Personal information
- Date of birth: 6 April 1985 (age 41)
- Place of birth: Galaţi, România
- Height: 1.72 m (5 ft 8 in)
- Position: Winger

Senior career*
- Years: Team / Apps / (Gls)
- 1999–2000: Dunărea Galaţi / 1 / (0)
- 2002–2003: Steaua București / 6 / (0)
- 2003–2004: Oțelul Galați / 10 / (1)
- 2004–2005: FC Caracal / 26 / (3)
- 2005–2006: Universitatea Craiova / 13 / (1)
- 2006–2009: Pandurii Târgu Jiu / 69 / (2)
- 2008–2009: → CSM Râmnicu Vâlcea (loan) / 15 / (2)
- 2009–2010: Panthrakikos / 6 / (0)
- 2010–2011: Pandurii Târgu Jiu / 24 / (2)
- 2011–2012: CSMS Iași / 5 / (0)
- Total:  / 175 / (11)

International career
- 2003: Romania U-17 / 2 / (0)
- 2004–2005: Romania U-19 / 4 / (0)

= Daniel Orac =

Romanian footballer

Daniel Orac (born 6 April 1985) is a former Romanian professional footballer who played as a winger.

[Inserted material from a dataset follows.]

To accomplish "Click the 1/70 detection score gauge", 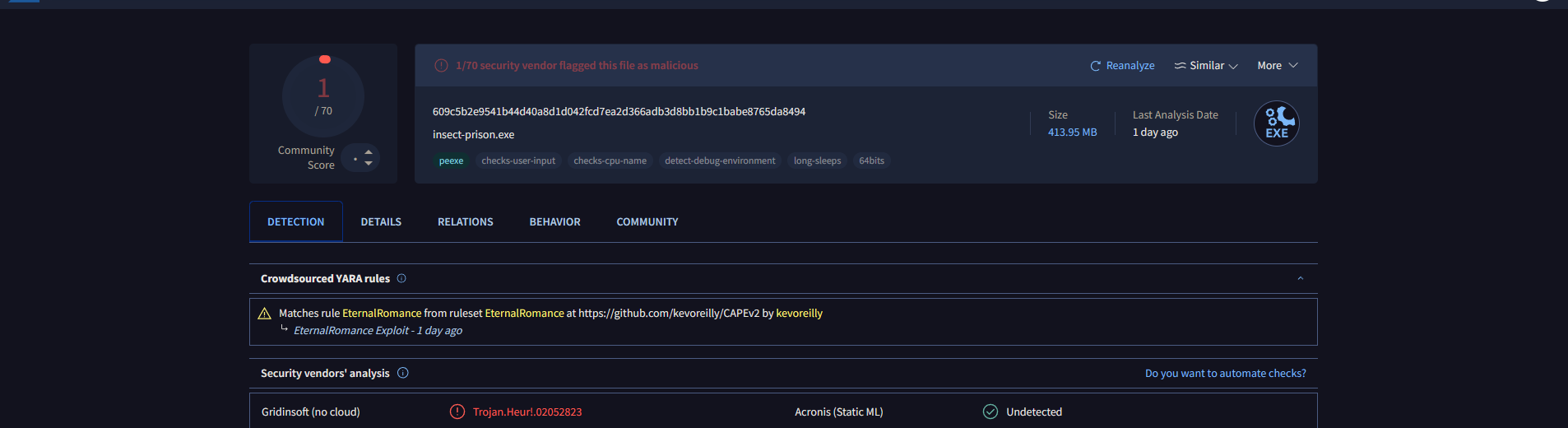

He played 115 times in Liga I, and also played in the Super League Greece for Panthrakikos. His uncle is Costel Orac who was also a footballer.

==Club career==

===Pandurii Târgu Jiu===
After an unsuccessful year at Universitatea Craiova Orac joined Pandurii Târgu Jiu. After a falling out with manager Sorin Cârţu he was first loaned to CSM Râmnicu Vâlcea and the then terminated his contract.

===Panthrakikos===
Orac played for Panthrakikos in the Super League Greece in season 2009–2010.

===Return to Pandurii===
He returned to Pandurii Târgu Jiu after just one year away.

===CSMS Iași===
In July 2011 Orac joined Liga II side CSMS Iași due to a close relationship with manager Marius Baciu.